Nazi Germany’s Lesser Known SS Military Complex and Death Camp

Part One: History

Hidden in a wilderness region of southwest Poland is the Blizna Historical Park, a memorial museum dedicated to the preservation of one of Hitler’s top-secret projects. It is difficult to imagine that in this lovely and heavily forested area was once the largest SS training camp outside of Germany. Few foreign visitors even know about its existence, but a visit provides a unique step back into history to learn of the horrors suffered by the prisoners and the local Polish population at the hands of the Nazis.

On my first visit in 2016 to my grandfather’s village in Niwiska, I was astounded that any major atrocities could have happened so close to my grandfather’s birth home. A massive model of a V-2 missile rests ominously in the center of the park. A rocket such as this had been launched and sometimes crashed hundreds of times over my Polish family’s home, just a fifteen-minute walk through the woods!

DSCF2507

At the outset of WWII, the Germans had been well acquainted with every square mile of Poland as the Austria-Hungarian Empire encompassed this territory for over 150 years during the era of the Great Partitions from 1772 to 1918 when Poland ceased to be a nation.  Set in this wilderness area of southeastern Poland, Blizna and the surrounding villages provided a secluded area for the very worst of the Nazi’s military forces: the SS or Schutzstaffel.

Oath ceremony of the Ukranian branch

The SS was founded in 1925 to serve as bodyguards for Adolf Hitler. By WWII, it had evolved into the most powerful and feared organizations in all of Nazi Germany. Recruits had to prove none of their ancestors were Jewish and received elite military training. The SS had more than a quarter million members engaged in activities ranging from intelligence operations to controlling the Nazi concentration camps.

Setting up military training centers began almost immediately after Germany’s takeover of Poland in September 1939. The Supreme Command of the Armed Forces of the Reich (OKW) issued an order on December 21, 1939, to build the SS training base on the area of the former counties of Debica, Mielec, and Kolbuszowa. Important transportation routes (railways and roads) and industrial facilities such as chemical and tire plants, the aerospace plant in Mielec, and numerous sawmills made an ideal location for Camp Debica, later renamed as SS Heidelager.

Entrance to plant in Pustkow

Entrance to the plant near Pustkow

The main task of Camp Heidelager was the training of collaborationist military units and for the reorganization of branches that supplemented the units’ losses.

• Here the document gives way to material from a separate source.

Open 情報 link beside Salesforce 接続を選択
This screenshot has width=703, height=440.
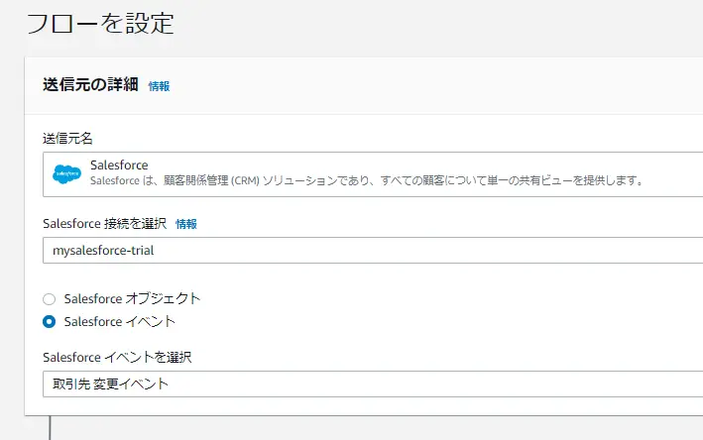[x=186, y=224]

The Estonian SS legion and the Ukrainian Division “Galizien” were created in Pustków.

A concentration camp was created by prison and forced labor in Pustkow. It is estimated that about 15,000 prisoners were killed or murdered at these camps: 7,500 Jews, 5,000 Soviet prisoners of war, and 2,500 Poles.  The camp originally opened on June 2, 1940, with the arrival of the first forced laborers, mostly Jews and Belgian prisoners. The conditions were so terrible that most prisoners did not survive the first few months.

The second major group was Soviet prisoners who arrived in October 1941. In the beginning, the POW camp was no more than an enclosed area, and prisoners received minimal or no food and were reduced to eating grass and roots. There were no barracks, so prisoners had to sleep out in the open. A third camp for Polish forced prisoners was established in September 1942, and the conditions were no better than those at the first two camps.

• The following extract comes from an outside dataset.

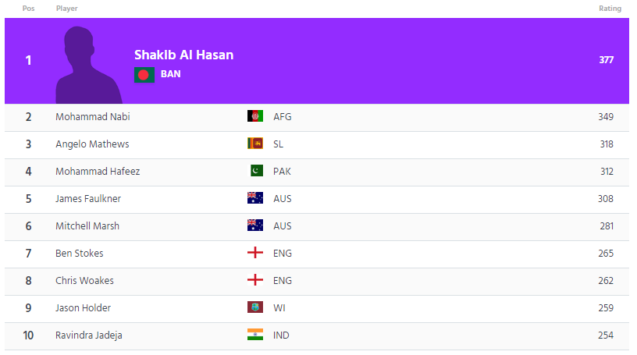Image resolution: width=637 pixels, height=355 pixels.
Task: Click the India flag beside IND
Action: click(x=255, y=335)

In order to build this massive camp, most of the Polish villagers were displaced from their homes by mid-1940 and often had no more than two days to evacuate. The Germans took no responsibility for finding any housing resources for these people. It was the sad destiny for many to wander to a family member’s village outside the camp area in the hope a relative would take pity on them. Many of their houses were torched for new building projects, or some salvageable parts might be moved to build barracks for worker’s settlements. Displaced families were paid a meager compensation and porridge and black coffee was provided once a week.

Everyone above the age of sixteen was required to register and be accountable for their work serving the Reich. Without their land to farm or a trade to pursue, these Poles were forced to accept work at the camp for building projects. Many of their younger people were captured in group roundups and taken to Germany to work on farms or factories.

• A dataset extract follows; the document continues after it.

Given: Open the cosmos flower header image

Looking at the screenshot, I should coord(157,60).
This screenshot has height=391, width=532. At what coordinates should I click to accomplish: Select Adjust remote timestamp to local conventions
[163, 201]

These local villagers were employed in the construction of the training ground to build railroads, concrete roads, sewage and water systems, and barracks. A large number of prisoners and workers from the Baudienst (the agency that registered and assigned the local villagers) were assigned for agricultural and horticultural work, and in workshops, warehouse, and in cleaning and food services. Large farms were established to ensure the proper amount of food for the crew and the troops staying at the training ground.

SS Hauptsturmfuhrer Albrecht

Captain Albrecht, a man of incredible evil and one of the characters in my novel.

The Germans used pre-war factory buildings and manor and housing estates consisting of thirteen large, two-family villas and several blocks of flats. The more stately homes were taken over as housing for the officers, and the more impressive buildings were used as SS headquarters.  For example, the city hall in Kolbuszowa became the Gestapo Headquarters, and the Hupka manor house in Niwiska was taken over as housing for Colonel Ludwik Heiss.

Barrack on Ring 3

A Villa at Heidelager

The camp included most of the features of a typical German town with entertainment, cultural, and recreational facilities for their soldiers. There was a cinema-theater that could accommodate over 2,500 people, a newspaper (“Der Rufer”), sports fields, large dining halls, and barracks. For officers, there were impressive villas and ranges for hunting parties.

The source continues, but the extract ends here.